— start Task material —

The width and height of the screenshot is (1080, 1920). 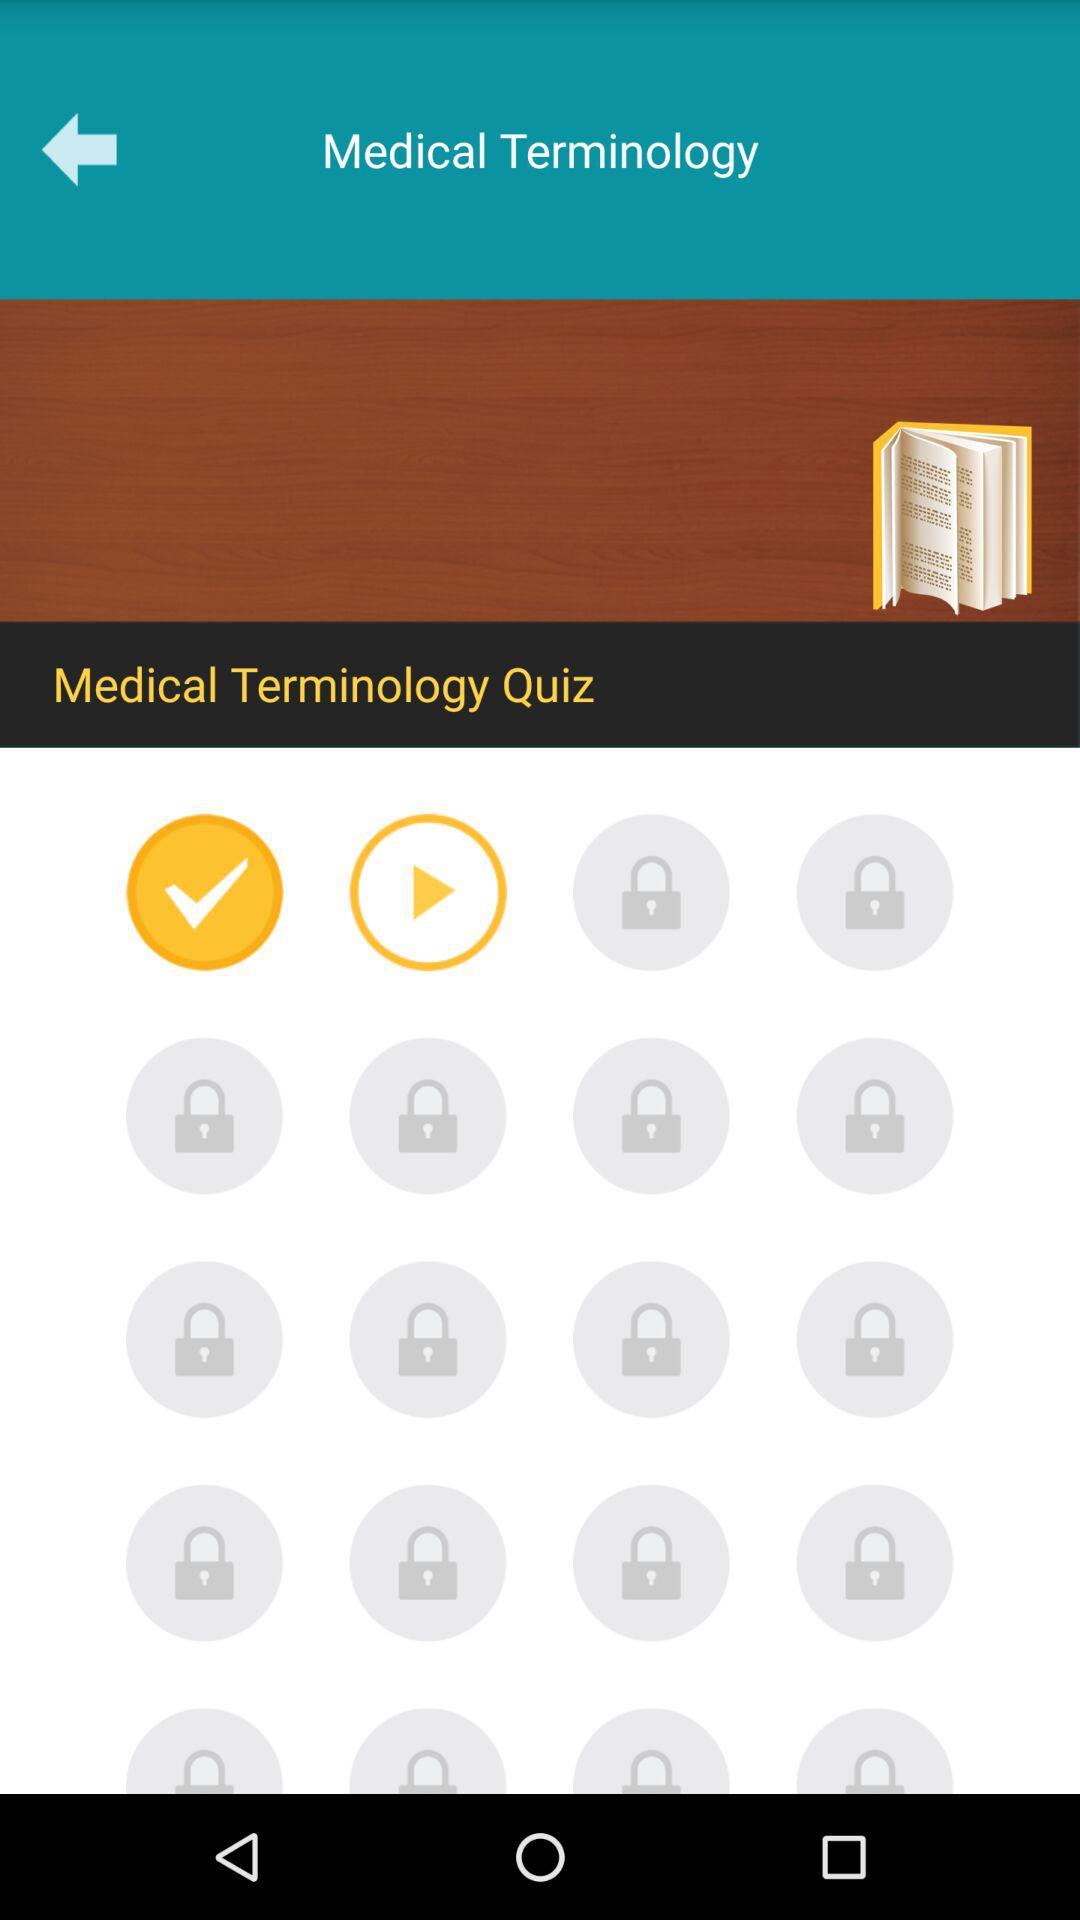 What do you see at coordinates (427, 1562) in the screenshot?
I see `locked medical terminology quiz` at bounding box center [427, 1562].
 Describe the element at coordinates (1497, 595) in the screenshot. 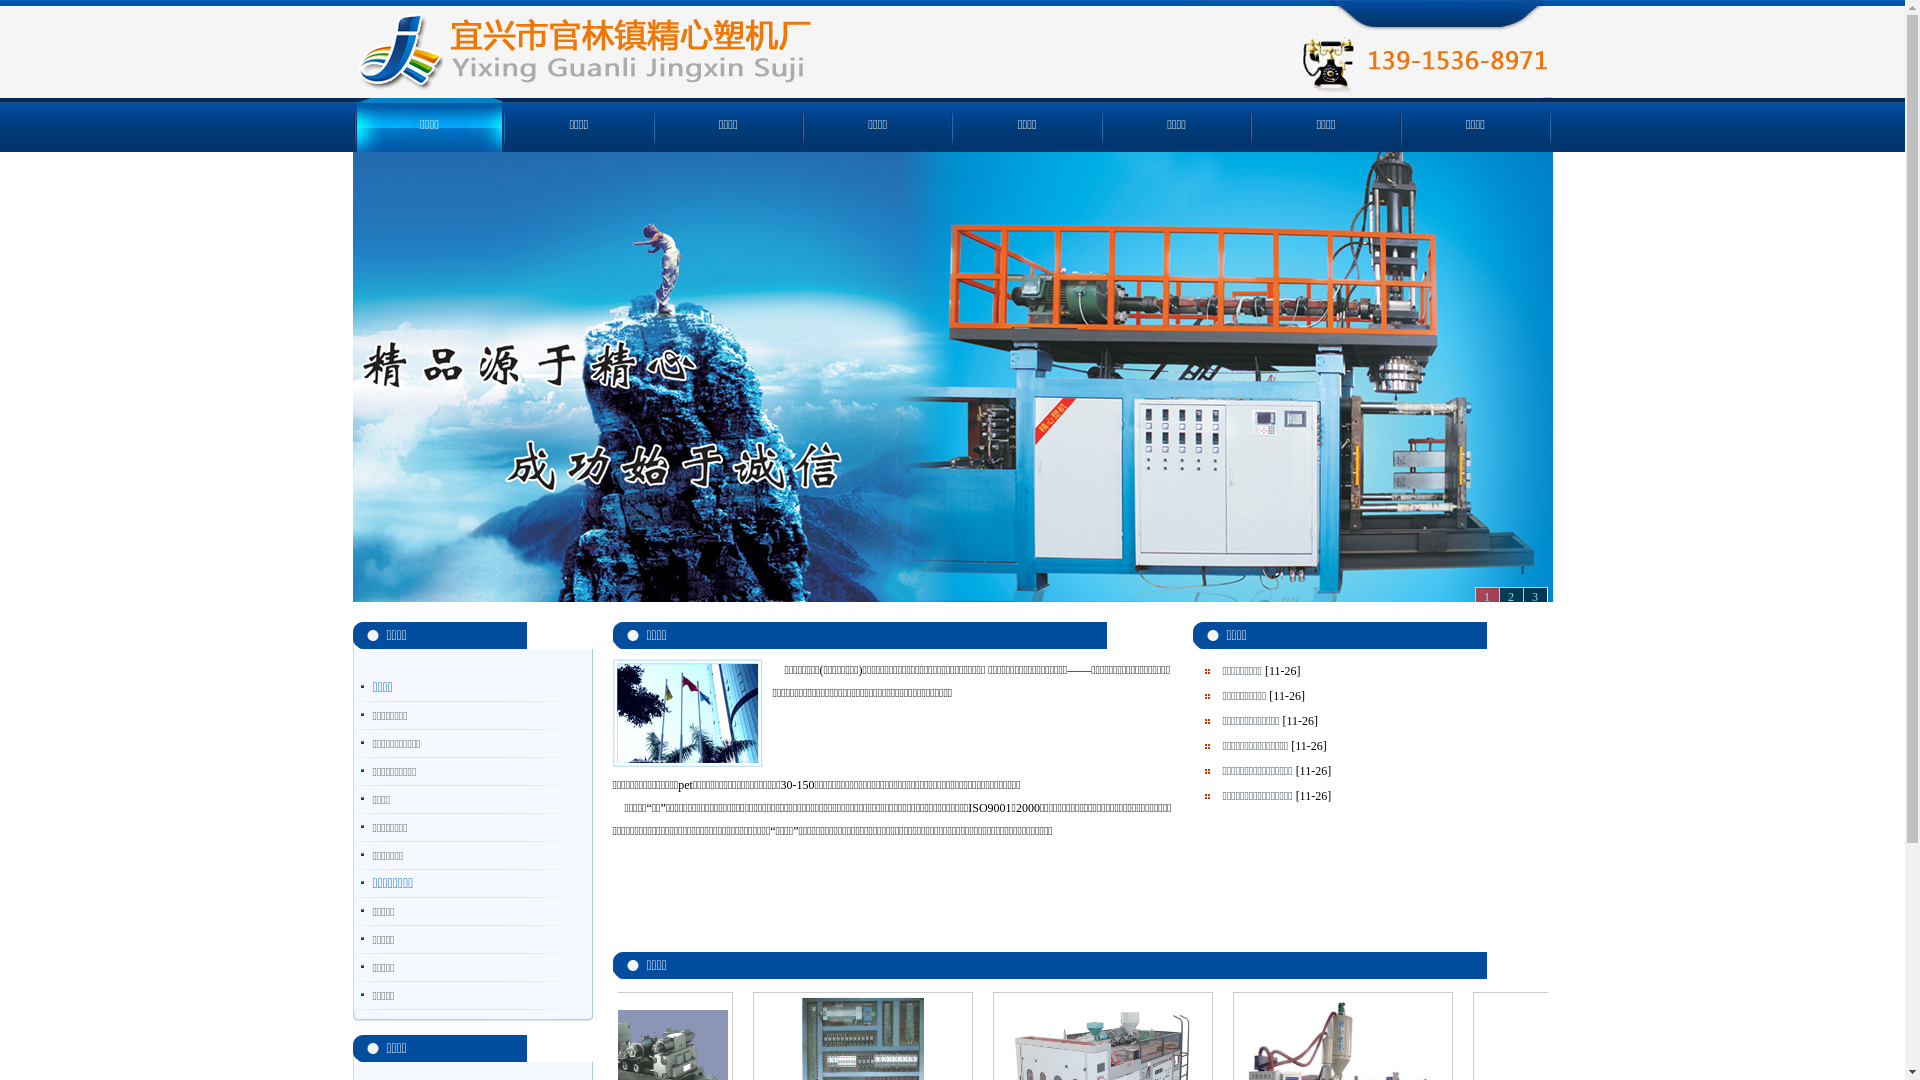

I see `'2'` at that location.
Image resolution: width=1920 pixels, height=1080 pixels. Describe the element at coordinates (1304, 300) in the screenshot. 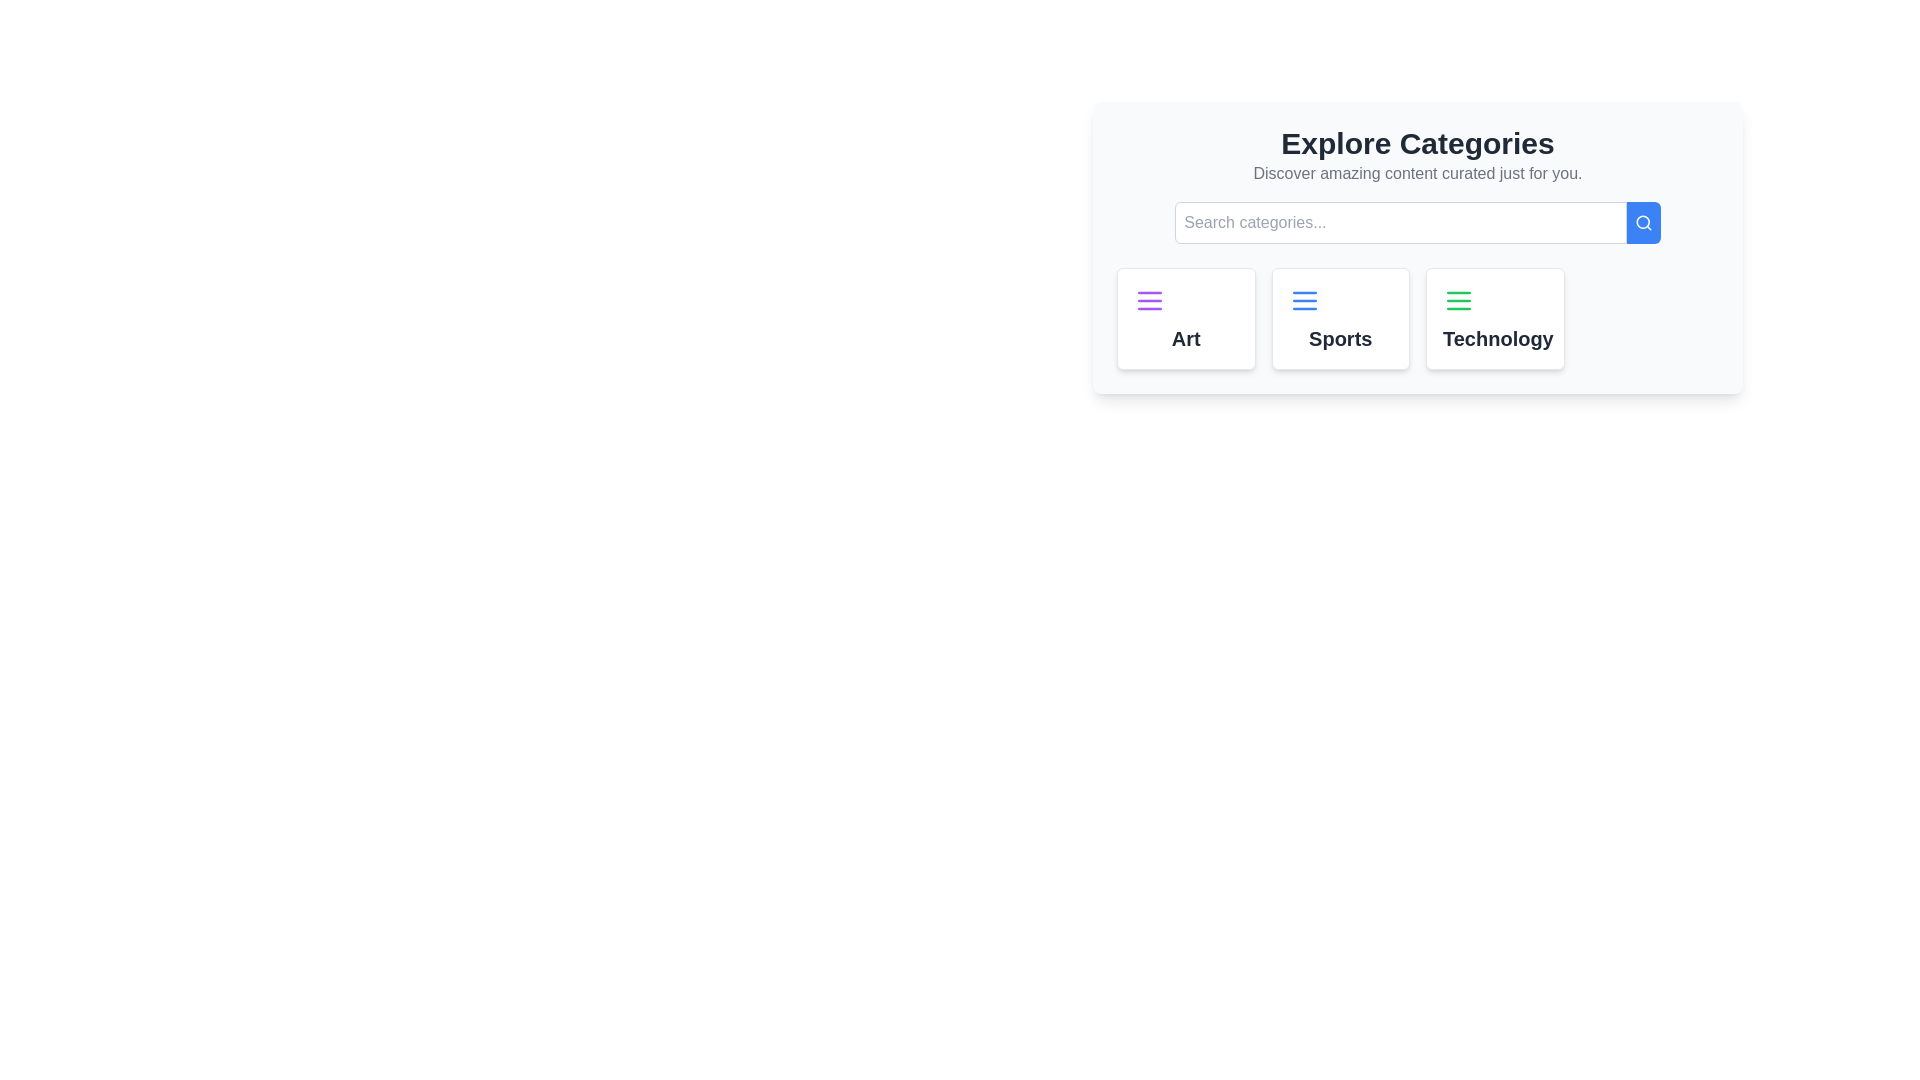

I see `the menu icon for the 'Sports' category` at that location.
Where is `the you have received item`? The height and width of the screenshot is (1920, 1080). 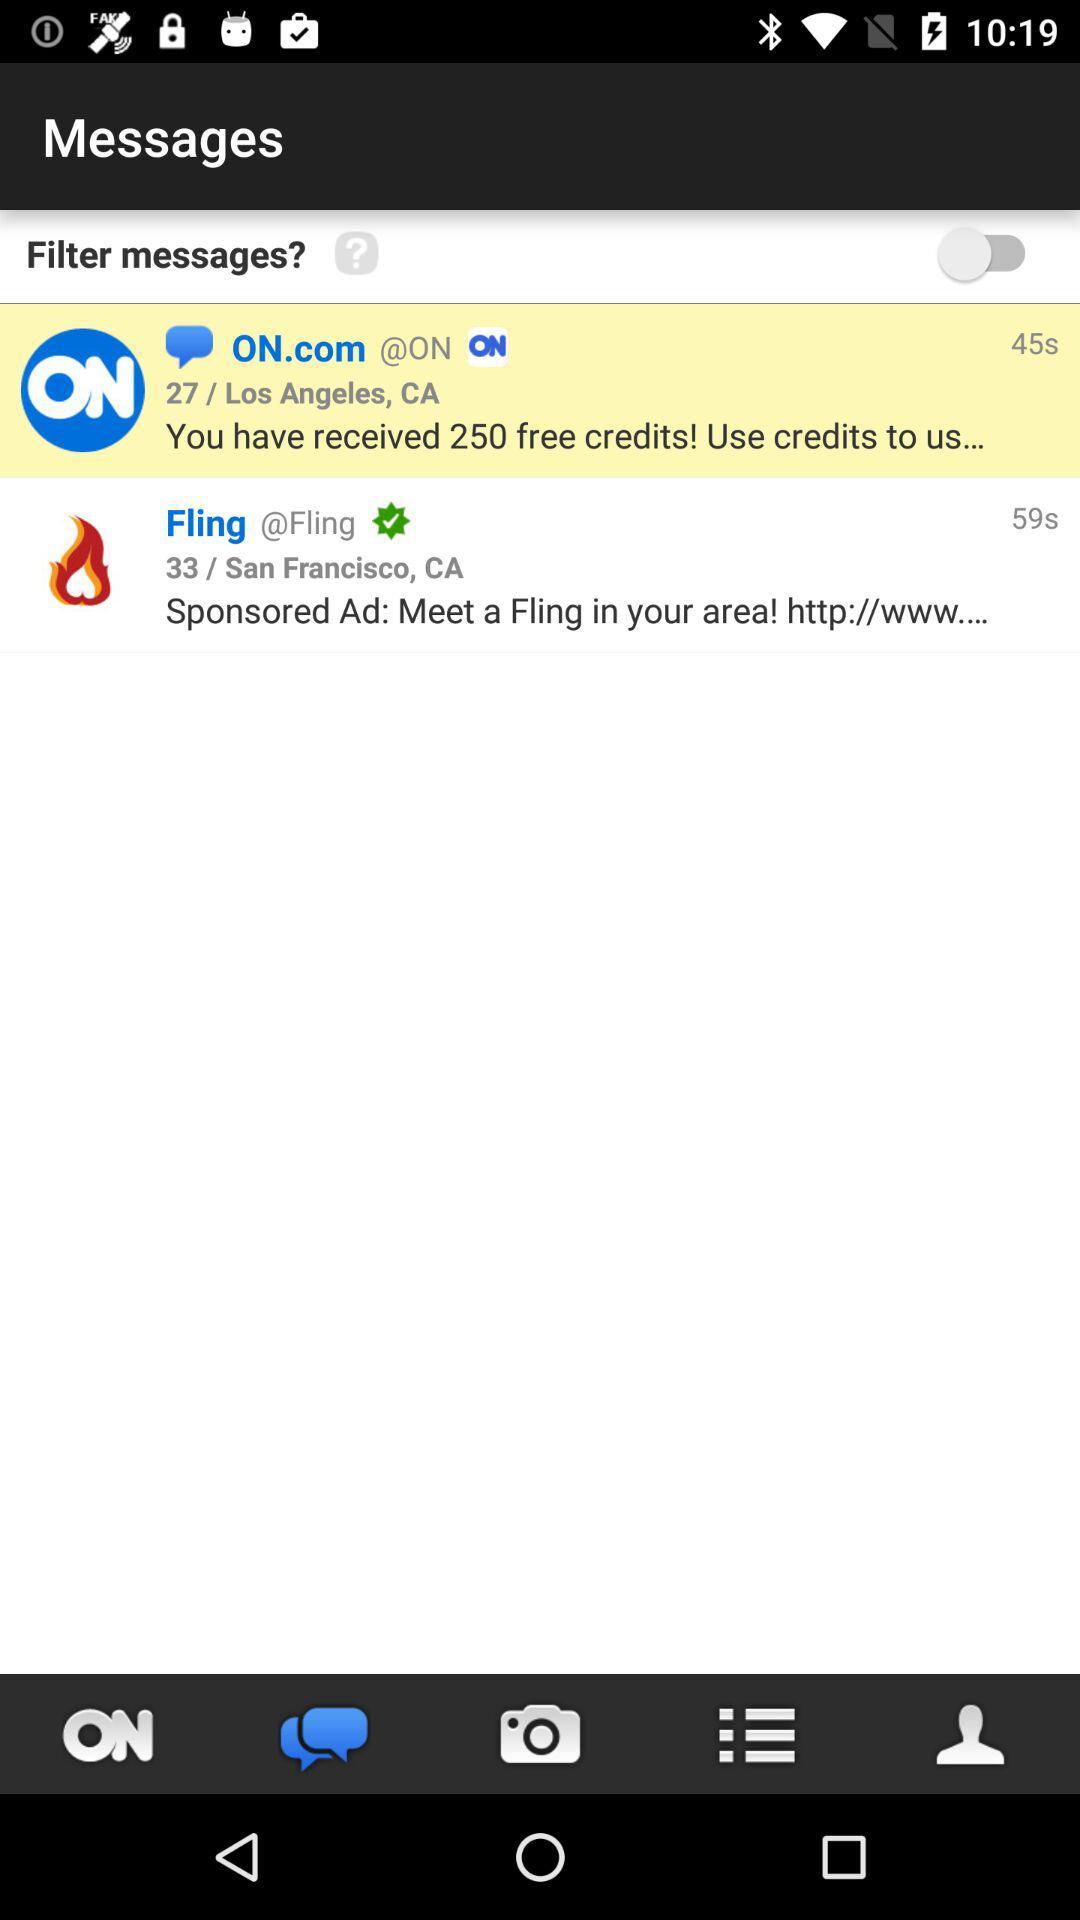
the you have received item is located at coordinates (583, 434).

— end Task material —

• Stated goal: Reproduce the stretch of the records from the line containing "Image resolution: width=1920" through the end of the records, leaving out the pictures.

• Solved exercise:
Image resolution: width=1920 pixels, height=1080 pixels. Describe the element at coordinates (1304, 300) in the screenshot. 

I see `the menu icon for the 'Sports' category` at that location.
Where is `the you have received item`? The height and width of the screenshot is (1920, 1080). 
the you have received item is located at coordinates (583, 434).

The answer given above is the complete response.